Andrés Torres Queiruga, profesor de filosofía en Santiago de Compostela, señala: “Cuando fallan los razonamientos, queda siempre la mirada a la cruz; cuando la angustia o la culpabilidad amenazan, está la confianza, porque aunque nuestra conciencia nos condene, Dios es más grande que nuestra lógica y conoce todo (1 Jn 3,20); y cuando el sufrimiento parece vencer, ni muerte ni vida, ni alto ni profundo… podrán separarnos del amor de Dios (Rom 8,35-39).”

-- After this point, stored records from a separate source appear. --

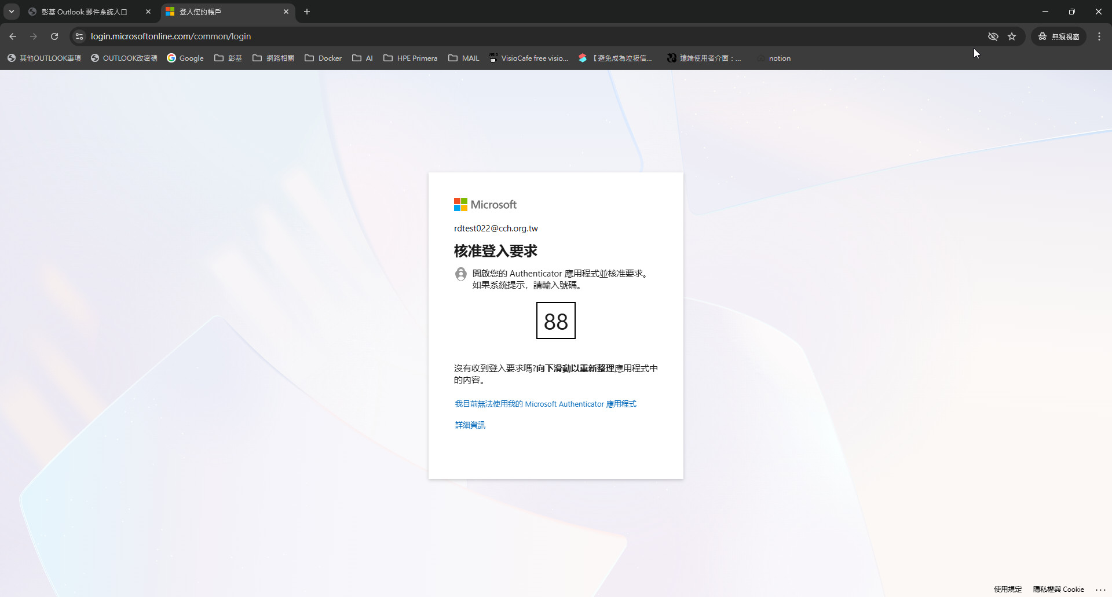Image resolution: width=1112 pixels, height=597 pixels.
Task: Open the incognito 無痕視窗 indicator
Action: [x=1059, y=36]
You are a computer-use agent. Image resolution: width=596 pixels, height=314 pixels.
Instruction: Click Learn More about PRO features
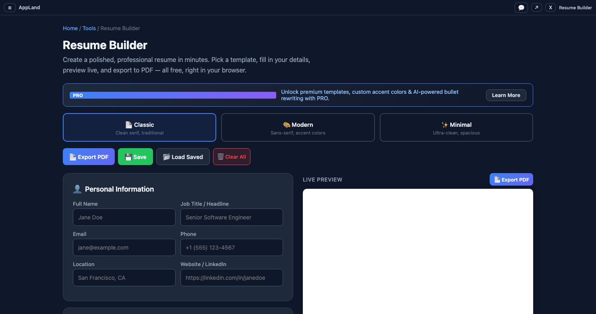(506, 95)
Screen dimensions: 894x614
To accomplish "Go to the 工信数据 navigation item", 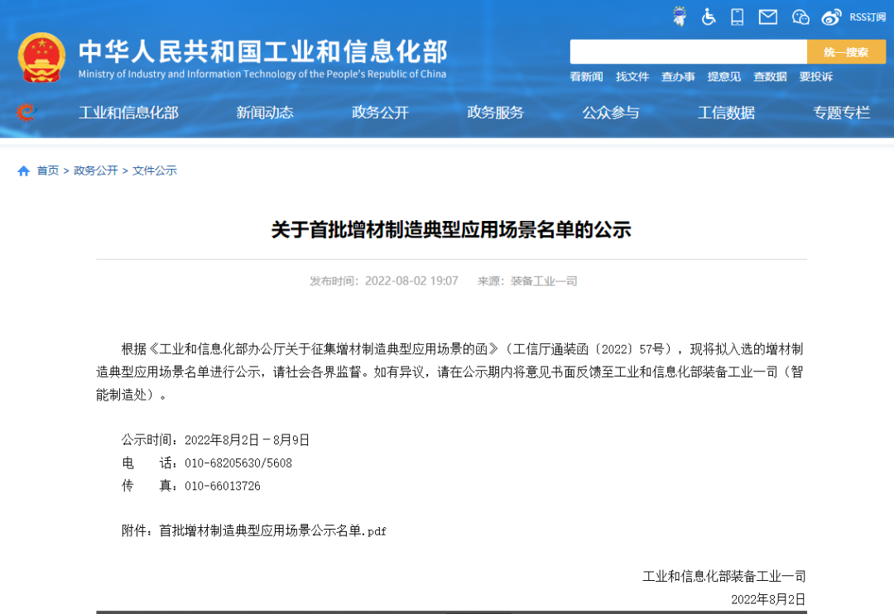I will (x=726, y=113).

Es cierto, lo que aprendemos de la enseñanza de Pablo no es descubrir por qué sufrimos, sino CON QUIÉN y para qué podemos usar el sufrimiento. De este modo, no hay que preguntarle a Dios “por qué me tocó a mí”, sino creer que existe un para qué, y decirle con alegría: “¿toma, Señor, esta pequeña ofrenda de mi sufrimiento que te hago para bien de la Iglesia y gloria tuya?”.
Así es, sólo así entendemos la frase de Pablo: “me alegro de sufrir por ustedes, porque así completo lo que falta a la pasión de Cristo en mí, por el bien de su cuerpo, que es la Iglesia” (Col 1, 24).
Tenemos que repensar el misterio de Dios desde el Viernes Santo y el Domingo de Resurrección, pues solamente así podremos dar una respuesta “existencial” al problema del sufrimiento, y encontrar las energías para vencer el mal, a través del ejercicio del amor generoso y la fe confiada.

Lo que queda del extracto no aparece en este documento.